La credibilidad de todo juez depende de la confianza pública de que resolverá los asuntos de acuerdo a la ley, sin influencias políticas o de otra índole. Y debe haber mujeres en el máximo tribunal.
Por: RICARDO GIL LAVEDRA
Las propuestas de candidaturas que ha efectuado el Gobierno para integrar la Corte Suprema de Justicia de la Nación han suscitado intensas controversias, aún antes que se iniciara el procedimiento establecido en el decreto 222/2003.
El primer aspecto a analizar en una designación tan relevante, a mi juicio, es que se satisfaga un principio básico de una sociedad democrática: no discriminación.
Como la mujer ha sido discriminada durante siglos, convenciones internacionales y constitucionales han establecido la necesidad de asegurar la igualdad en el acceso de la mujer a las mas altas funciones públicas. Nuestra propia Constitución Nacional transita ese camino (art. 37 y 75 inciso 23).
Esta tendencia se está consolidando en el mundo. Para citar un par de ejemplos, la Suprema Corte de los Estados Unidos que constituyó el modelo de creación de la nuestra, y que es mencionada recurrentemente como ejemplo a seguir, no tuvo mujeres hasta 1980 pero, desde esa fecha, se han designado seis y actualmente hay cuatro juezas mujeres de un total de nueve miembros, designadas tanto por gobiernos republicanos como demócratas. La Corte Interamericana de Derechos Humanos tiene siete miembros y tres de ellos son mujeres, incluso una de ellas actualmente la preside.
Que la Argentina tenga ahora una Corte Suprema integrada exclusivamente por hombres representa un notable déficit democrático y una inaceptable involución a los avances que ha realizado hasta ahora el país en procura de la igualdad, a través de la sanción de diversas leyes que así lo establecen.
Desde ya, esto no se vincula con el requisito de la idoneidad, exigencia ineludible para cualquier función pública (art. 16 de la Constitución Nacional), porque hay numerosas mujeres de brillante desempeño profesional y académico en condiciones de satisfacer ese extremo.

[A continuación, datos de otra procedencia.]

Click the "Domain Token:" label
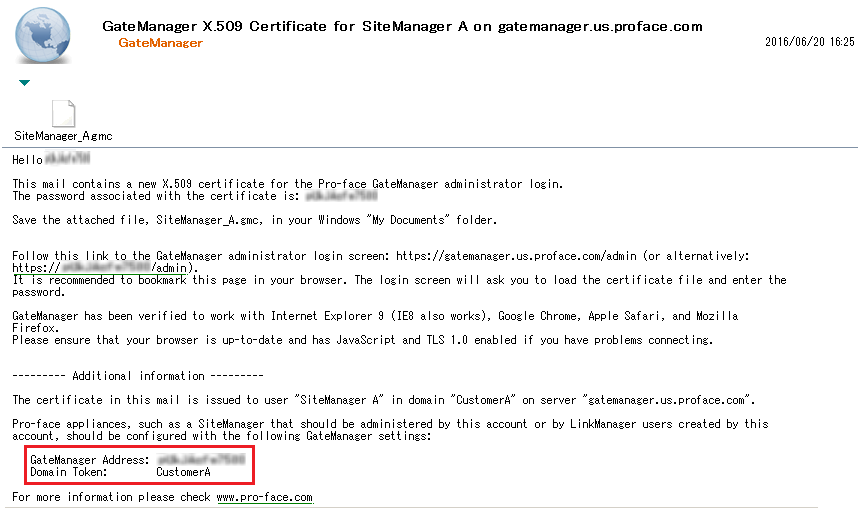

El otro aspecto que ha despertado críticas y sospechas, son los antecedentes de uno de los candidatos en cuanto a su desempeño anterior y a la presunta intención del Gobierno y de la oposición mayoritaria de tener una Corte Suprema que facilite los intereses de cada una.
Sin dejar de señalar que detrás de estos cuestionamientos hay una “naturalización” de que la cuestión del género es una cosa menor, que no tiene mayor relevancia de que sea hombre o mujer, lo cierto es que la naturaleza de las objeciones descarta la conveniencia de la nominación.
La credibilidad de todo juez depende de la confianza pública de que resolverá los asuntos de acuerdo a la ley, sin influencias políticas o de otra índole. Con mayor razón cuando se trate nada menos que de un integrante de la Corte Suprema en cuyas manos se encuentra la última defensa de los derechos de todos y la supremacía de la Constitución frente a los excesos del gobierno.
Una designación de alguien sospechado de no tener antecedentes irreprochables y de ser parte de una maniobra política para tener una Corte “adicta”, sería muy malo para el país, para la Justicia, para la Corte Suprema y para el propio interesado, pues todas sus decisiones se encontrarían bajo el manto de la suspicacia.
En estos momentos de cambios profundos e incertidumbre resulta de un valor estratégico que la Corte Suprema de Justicia, custodio del estado de derecho, sea integrada por mujeres de antecedentes incuestionables.